Für die meisten Studierenden ist es auch die leichteste Brücke von körperlicher Praxis zur Meditation, weil es dem Geist etwas zum Festhalten gibt, genau an der Stelle, wo die Anweisung, einfach zu sitzen und den Atem zu beobachten, tendenziell scheitert.

Es lohnt sich zu bemerken, dass Pranayama auf dasselbe Ziel gerichtet ist. Patanjali erklärt in Sutra 2.53, dass das Ergebnis von Pranayama ein Geist ist, der für Dharana — Konzentration — tauglich ist. Trataka erreicht diese Tauglichkeit von außen, indem es der Aufmerksamkeit ein einziges Objekt gibt, auf dem sie ruhen kann; Pranayama erreicht sie von innen, indem es den Atem beruhigt, bis der Geist folgt. Zusammen geübt, verstärken sie sich gegenseitig, und die klassische Abfolge stellt beide vor jeden Versuch eigentlicher Meditation.

Beginne mit einer Kerze und drei Minuten. Das reicht, um herauszufinden, ob es dir zusagt.

Häufig gestellte Fragen

Was ist Trataka?

Trataka ist die yogische Praxis, ruhig auf ein kleines Objekt zu blicken, ohne zu blinzeln, bis die Augen tränen, dann mit geschlossenen Augen fortzufahren.
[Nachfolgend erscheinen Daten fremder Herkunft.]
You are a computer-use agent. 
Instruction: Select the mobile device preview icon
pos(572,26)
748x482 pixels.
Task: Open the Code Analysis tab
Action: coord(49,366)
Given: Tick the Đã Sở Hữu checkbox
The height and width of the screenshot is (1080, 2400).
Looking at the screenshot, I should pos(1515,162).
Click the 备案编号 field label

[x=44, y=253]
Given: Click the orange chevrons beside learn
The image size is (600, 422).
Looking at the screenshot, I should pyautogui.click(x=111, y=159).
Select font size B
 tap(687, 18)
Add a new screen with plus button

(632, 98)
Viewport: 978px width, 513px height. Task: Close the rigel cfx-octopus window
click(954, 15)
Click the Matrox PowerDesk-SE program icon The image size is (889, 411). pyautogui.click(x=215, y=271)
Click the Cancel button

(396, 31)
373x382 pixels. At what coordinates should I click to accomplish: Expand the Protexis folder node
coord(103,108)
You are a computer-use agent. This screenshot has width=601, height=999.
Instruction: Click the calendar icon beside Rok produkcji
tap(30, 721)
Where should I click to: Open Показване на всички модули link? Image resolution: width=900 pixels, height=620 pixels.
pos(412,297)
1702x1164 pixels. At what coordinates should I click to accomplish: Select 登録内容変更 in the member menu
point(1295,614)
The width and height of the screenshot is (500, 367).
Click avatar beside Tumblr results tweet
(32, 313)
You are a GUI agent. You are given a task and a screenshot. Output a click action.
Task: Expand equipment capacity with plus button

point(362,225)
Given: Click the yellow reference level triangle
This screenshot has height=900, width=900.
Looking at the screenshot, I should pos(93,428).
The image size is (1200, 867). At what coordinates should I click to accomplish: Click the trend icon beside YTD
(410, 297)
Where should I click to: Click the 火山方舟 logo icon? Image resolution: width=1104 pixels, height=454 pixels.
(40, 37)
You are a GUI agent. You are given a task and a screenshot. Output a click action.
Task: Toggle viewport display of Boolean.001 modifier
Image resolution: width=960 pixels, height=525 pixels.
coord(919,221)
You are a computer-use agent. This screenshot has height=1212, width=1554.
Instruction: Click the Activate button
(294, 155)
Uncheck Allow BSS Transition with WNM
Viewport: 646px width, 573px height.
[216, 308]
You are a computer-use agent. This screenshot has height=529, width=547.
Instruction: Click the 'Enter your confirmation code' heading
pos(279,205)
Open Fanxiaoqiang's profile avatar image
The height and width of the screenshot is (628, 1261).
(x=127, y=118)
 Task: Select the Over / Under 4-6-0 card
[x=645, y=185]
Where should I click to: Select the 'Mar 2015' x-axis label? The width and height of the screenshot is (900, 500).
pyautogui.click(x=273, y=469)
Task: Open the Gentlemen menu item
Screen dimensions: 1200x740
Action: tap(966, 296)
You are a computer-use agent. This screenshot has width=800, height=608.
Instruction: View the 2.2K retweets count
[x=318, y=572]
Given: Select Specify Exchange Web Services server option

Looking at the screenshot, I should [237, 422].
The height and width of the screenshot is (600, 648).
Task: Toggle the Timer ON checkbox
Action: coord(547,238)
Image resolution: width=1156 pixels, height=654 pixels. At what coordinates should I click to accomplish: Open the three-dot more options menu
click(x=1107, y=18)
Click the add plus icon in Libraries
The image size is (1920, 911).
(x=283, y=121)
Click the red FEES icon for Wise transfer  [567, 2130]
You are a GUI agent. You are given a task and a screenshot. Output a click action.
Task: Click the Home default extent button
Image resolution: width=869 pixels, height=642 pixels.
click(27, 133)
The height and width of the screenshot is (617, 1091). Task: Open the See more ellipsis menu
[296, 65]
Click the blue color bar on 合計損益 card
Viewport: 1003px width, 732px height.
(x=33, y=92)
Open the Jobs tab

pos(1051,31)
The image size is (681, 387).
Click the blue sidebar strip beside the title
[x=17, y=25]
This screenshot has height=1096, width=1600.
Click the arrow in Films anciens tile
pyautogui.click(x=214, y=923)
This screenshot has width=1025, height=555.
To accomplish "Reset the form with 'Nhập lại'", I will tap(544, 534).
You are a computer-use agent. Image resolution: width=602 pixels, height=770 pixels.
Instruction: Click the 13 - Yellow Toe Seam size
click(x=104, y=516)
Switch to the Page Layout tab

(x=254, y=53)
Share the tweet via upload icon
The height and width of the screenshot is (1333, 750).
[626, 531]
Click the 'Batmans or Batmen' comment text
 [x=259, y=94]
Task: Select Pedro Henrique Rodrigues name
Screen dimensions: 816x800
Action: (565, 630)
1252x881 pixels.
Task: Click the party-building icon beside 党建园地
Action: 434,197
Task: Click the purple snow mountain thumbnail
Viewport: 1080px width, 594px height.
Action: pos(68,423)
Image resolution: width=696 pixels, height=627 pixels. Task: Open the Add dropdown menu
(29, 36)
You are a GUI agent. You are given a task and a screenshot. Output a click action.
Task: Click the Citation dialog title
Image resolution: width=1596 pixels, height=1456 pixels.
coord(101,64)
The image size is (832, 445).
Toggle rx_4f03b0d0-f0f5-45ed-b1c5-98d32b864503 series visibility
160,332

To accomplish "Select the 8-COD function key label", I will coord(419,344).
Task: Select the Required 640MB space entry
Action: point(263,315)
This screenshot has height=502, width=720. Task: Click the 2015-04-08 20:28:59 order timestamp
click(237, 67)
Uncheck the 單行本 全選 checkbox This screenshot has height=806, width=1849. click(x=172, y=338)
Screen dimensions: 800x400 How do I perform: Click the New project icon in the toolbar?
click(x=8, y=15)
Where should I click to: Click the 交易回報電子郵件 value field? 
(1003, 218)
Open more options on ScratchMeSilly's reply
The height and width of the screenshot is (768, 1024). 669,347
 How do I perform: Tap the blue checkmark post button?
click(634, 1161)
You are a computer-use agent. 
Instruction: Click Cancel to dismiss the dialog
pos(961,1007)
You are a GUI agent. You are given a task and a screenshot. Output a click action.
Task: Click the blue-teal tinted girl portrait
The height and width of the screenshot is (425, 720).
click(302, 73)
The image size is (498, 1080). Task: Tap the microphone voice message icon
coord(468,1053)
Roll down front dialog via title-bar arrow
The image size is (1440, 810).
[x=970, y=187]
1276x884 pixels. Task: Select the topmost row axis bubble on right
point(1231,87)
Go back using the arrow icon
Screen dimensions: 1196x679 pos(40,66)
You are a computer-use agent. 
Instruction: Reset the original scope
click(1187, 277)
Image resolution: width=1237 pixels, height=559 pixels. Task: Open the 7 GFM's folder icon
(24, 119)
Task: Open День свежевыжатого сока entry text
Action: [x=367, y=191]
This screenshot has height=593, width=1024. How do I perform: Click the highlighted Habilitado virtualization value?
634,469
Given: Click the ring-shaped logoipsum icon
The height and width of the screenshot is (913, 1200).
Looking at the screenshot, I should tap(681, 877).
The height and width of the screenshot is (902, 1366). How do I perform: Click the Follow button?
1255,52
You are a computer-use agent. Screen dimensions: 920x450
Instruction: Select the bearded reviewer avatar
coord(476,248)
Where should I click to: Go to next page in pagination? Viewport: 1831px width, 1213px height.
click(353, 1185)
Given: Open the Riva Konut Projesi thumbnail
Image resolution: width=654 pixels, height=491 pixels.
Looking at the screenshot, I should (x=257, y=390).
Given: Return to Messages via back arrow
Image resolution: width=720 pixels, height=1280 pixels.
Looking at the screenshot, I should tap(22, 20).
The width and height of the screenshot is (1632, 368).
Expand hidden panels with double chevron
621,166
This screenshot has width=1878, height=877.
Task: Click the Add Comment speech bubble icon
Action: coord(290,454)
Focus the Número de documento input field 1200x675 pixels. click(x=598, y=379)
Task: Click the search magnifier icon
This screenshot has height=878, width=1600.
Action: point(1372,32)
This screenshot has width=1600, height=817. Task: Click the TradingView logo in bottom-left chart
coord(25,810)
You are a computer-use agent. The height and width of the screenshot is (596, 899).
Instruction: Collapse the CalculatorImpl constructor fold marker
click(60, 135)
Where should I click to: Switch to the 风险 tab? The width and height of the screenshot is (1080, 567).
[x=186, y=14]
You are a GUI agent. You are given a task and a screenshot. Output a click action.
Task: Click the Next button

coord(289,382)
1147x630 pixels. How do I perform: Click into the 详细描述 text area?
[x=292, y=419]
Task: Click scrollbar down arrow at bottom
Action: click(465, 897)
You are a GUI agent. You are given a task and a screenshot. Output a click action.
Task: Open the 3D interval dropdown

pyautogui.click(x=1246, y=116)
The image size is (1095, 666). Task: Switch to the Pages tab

Es ist eines der sechs Shatkarmas, beschrieben in der Hatha Yoga Pradipika und der Gheranda Samhita.

Wie lange sollte ich Trataka üben?

Anfänger sollten blicken, bis die Augen natürlich tränen, meist ein bis drei Minuten, gefolgt von einer gleich langen Periode mit geschlossenen Augen. Zehn bis fünfzehn Minuten insgesamt sind eine vollständige Praxis, und es gibt wenig Nutzen, viel weiter auszudehnen.

Ist Trataka sicher für die Augen?

Für die meisten Menschen ja, wenn ohne Anstrengung und für angemessene Zeiträume geübt. Meide es oder hole ärztlichen Rat, wenn du Glaukom, Netzhauterkrankungen, oder photosensitive Epilepsie hast. Übe Trataka niemals mit der Sonne, was dauerhaften Netzhautschaden verursacht.

Was ist der Unterschied zwischen Trataka und Shambhavi Mudra?

Trataka fixiert den Blick auf ein äußeres Objekt und erscheint in Kapitel zwei der Hatha Yoga Pradipika unter den Reinigungspraktiken. Shambhavi Mudra wendet den Blick zum Augenbrauenzentrum, mit innerlich gehaltener Aufmerksamkeit, und erscheint in Kapitel vier unter den mit Samadhi verbundenen Praktiken.

Kann Trataka die Sehkraft verbessern?

Dafür gibt es keine gute Evidenz, trotz der Behauptung in beiden klassischen Texten. Es kann bei Augenbelastung durch ausgedehnte Bildschirmnutzung helfen, was eine bescheidenere und plausiblere Wirkung ist.

Wird Trataka in der Yogalehrerausbildung gelehrt?

Es sollte in jedem Hatha-basierten Programm sein, sowohl als eines der Shatkarmas als auch als praktische Einführung in Konzentrationspraxis. Ein guter Kurs lehrt die Technik, die Kontraindikationen, und wie es sich auf Dharana im achtgliedrigen System bezieht.